Aim of the exercise: Please return every line below that contains the string "badge".

Top of Records supplied

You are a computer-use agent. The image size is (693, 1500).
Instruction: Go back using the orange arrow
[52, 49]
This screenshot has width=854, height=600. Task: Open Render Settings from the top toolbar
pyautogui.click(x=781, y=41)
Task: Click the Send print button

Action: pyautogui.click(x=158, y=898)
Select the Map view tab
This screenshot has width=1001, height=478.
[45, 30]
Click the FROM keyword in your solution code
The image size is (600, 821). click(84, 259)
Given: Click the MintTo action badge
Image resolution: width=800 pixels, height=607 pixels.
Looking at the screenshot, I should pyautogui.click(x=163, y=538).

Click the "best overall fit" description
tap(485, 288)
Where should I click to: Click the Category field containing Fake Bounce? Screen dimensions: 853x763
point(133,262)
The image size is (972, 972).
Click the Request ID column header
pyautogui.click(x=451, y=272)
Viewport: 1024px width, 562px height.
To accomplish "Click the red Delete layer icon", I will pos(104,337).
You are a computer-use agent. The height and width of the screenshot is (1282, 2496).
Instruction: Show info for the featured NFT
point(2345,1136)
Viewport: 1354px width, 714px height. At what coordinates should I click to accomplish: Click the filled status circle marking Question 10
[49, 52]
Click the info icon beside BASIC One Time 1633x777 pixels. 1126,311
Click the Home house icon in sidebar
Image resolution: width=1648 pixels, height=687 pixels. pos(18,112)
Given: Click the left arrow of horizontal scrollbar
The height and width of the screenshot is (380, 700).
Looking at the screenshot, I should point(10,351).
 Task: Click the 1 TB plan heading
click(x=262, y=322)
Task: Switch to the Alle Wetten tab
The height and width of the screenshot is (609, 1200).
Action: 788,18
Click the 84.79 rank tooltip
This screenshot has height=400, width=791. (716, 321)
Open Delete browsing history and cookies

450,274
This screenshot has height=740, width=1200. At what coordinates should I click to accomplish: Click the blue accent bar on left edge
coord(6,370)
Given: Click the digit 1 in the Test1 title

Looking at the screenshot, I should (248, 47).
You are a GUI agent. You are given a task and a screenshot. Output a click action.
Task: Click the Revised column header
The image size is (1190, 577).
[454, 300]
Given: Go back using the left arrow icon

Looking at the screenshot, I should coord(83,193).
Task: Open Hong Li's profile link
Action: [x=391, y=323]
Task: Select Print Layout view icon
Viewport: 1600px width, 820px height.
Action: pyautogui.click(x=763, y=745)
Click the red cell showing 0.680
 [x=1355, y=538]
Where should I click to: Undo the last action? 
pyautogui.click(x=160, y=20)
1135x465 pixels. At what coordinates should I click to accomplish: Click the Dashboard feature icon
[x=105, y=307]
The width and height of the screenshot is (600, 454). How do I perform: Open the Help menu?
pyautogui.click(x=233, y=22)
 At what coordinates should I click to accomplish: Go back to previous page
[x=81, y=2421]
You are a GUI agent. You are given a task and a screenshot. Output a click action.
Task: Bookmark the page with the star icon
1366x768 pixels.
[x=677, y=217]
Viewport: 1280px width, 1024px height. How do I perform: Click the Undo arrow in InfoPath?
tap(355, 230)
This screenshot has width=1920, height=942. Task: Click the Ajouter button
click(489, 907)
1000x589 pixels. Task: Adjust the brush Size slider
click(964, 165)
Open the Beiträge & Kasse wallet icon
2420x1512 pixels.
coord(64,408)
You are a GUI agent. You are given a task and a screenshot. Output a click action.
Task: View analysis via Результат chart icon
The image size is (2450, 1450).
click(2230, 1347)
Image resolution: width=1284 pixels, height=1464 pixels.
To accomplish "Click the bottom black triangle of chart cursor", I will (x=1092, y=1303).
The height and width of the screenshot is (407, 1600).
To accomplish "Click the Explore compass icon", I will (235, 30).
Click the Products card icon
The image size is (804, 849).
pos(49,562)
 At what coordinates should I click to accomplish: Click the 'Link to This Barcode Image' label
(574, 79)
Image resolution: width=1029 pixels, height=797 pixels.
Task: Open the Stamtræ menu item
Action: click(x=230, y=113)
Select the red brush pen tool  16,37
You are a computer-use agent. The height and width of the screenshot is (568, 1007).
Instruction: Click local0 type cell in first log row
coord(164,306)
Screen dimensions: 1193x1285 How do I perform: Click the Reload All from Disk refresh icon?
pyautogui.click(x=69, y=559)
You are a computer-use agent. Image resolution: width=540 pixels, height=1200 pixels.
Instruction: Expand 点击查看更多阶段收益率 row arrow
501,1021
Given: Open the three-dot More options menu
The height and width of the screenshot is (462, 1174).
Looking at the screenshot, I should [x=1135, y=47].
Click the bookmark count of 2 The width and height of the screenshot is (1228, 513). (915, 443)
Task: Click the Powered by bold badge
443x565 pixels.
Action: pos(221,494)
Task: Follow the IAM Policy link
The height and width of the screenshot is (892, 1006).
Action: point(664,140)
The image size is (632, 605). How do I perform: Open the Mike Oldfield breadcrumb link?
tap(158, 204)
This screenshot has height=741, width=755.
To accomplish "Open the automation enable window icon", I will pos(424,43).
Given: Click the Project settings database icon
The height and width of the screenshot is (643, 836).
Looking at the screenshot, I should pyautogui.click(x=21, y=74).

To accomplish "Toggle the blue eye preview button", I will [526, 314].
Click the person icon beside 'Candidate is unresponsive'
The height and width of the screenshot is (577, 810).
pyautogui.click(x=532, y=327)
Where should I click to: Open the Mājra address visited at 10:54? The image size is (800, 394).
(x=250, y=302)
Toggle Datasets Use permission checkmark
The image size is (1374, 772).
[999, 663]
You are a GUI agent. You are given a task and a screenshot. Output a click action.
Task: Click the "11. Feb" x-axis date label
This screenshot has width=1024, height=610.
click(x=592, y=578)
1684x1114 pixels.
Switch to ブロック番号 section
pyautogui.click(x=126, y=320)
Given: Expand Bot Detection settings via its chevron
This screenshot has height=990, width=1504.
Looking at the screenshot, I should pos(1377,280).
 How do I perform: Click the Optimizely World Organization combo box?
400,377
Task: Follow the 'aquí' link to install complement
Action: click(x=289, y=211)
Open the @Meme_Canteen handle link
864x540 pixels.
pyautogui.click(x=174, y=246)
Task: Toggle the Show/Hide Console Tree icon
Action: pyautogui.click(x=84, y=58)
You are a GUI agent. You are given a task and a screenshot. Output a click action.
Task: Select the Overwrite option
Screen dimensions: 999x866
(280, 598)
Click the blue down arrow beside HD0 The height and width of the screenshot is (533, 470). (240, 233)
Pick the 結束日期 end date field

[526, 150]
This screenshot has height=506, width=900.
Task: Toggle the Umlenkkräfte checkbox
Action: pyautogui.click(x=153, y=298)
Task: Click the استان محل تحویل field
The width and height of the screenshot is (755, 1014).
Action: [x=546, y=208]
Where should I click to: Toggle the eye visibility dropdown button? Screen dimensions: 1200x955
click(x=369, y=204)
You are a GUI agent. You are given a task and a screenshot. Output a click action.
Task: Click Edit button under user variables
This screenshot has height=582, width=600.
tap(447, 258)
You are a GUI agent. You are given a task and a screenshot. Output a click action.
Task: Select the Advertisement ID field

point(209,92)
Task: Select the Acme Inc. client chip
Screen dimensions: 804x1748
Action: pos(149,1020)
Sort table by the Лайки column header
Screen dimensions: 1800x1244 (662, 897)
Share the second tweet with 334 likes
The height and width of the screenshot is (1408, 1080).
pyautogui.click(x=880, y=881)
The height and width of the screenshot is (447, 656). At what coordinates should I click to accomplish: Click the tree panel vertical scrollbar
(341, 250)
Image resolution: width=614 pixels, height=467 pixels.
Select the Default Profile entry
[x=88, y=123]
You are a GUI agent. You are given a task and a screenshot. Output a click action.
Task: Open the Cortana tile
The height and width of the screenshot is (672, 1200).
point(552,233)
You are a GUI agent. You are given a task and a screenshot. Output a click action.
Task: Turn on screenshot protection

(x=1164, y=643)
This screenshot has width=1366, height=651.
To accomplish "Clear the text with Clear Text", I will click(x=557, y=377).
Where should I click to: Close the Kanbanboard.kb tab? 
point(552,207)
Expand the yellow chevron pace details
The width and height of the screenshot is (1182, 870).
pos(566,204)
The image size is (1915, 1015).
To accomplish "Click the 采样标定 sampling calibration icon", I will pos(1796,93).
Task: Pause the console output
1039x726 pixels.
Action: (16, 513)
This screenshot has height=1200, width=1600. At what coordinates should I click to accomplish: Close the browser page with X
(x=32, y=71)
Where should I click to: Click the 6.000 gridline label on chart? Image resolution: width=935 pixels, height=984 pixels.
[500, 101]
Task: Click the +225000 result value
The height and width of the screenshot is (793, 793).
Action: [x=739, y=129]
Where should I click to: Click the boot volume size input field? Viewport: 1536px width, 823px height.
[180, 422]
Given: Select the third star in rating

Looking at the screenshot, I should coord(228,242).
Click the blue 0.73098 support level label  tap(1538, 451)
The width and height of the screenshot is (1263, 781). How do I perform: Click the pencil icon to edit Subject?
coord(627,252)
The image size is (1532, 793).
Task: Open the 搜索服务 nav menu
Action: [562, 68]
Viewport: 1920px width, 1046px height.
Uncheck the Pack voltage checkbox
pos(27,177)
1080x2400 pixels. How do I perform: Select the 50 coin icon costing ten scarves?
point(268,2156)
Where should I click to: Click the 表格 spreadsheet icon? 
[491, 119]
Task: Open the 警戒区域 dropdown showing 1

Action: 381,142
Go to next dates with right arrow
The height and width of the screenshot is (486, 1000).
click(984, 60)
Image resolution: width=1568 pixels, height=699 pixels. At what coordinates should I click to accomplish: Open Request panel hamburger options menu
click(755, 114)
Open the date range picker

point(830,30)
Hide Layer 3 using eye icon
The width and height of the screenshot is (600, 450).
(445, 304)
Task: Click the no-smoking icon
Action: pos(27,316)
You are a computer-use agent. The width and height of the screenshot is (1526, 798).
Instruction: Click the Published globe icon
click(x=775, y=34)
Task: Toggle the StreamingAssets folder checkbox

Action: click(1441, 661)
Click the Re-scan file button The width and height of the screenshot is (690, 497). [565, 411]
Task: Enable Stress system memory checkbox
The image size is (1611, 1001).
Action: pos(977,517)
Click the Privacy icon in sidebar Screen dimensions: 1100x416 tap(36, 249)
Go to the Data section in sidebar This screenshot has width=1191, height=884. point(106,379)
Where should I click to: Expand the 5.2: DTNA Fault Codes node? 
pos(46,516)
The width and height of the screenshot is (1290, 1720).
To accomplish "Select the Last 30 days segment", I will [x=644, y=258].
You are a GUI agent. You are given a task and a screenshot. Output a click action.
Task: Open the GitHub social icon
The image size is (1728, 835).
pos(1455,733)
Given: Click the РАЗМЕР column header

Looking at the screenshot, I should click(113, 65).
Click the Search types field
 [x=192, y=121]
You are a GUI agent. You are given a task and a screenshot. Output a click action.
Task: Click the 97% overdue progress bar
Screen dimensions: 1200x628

Bottom of Records supplied

Reply to the task:
Given: Click the MintTo action badge
Task: Click the Powered by bold badge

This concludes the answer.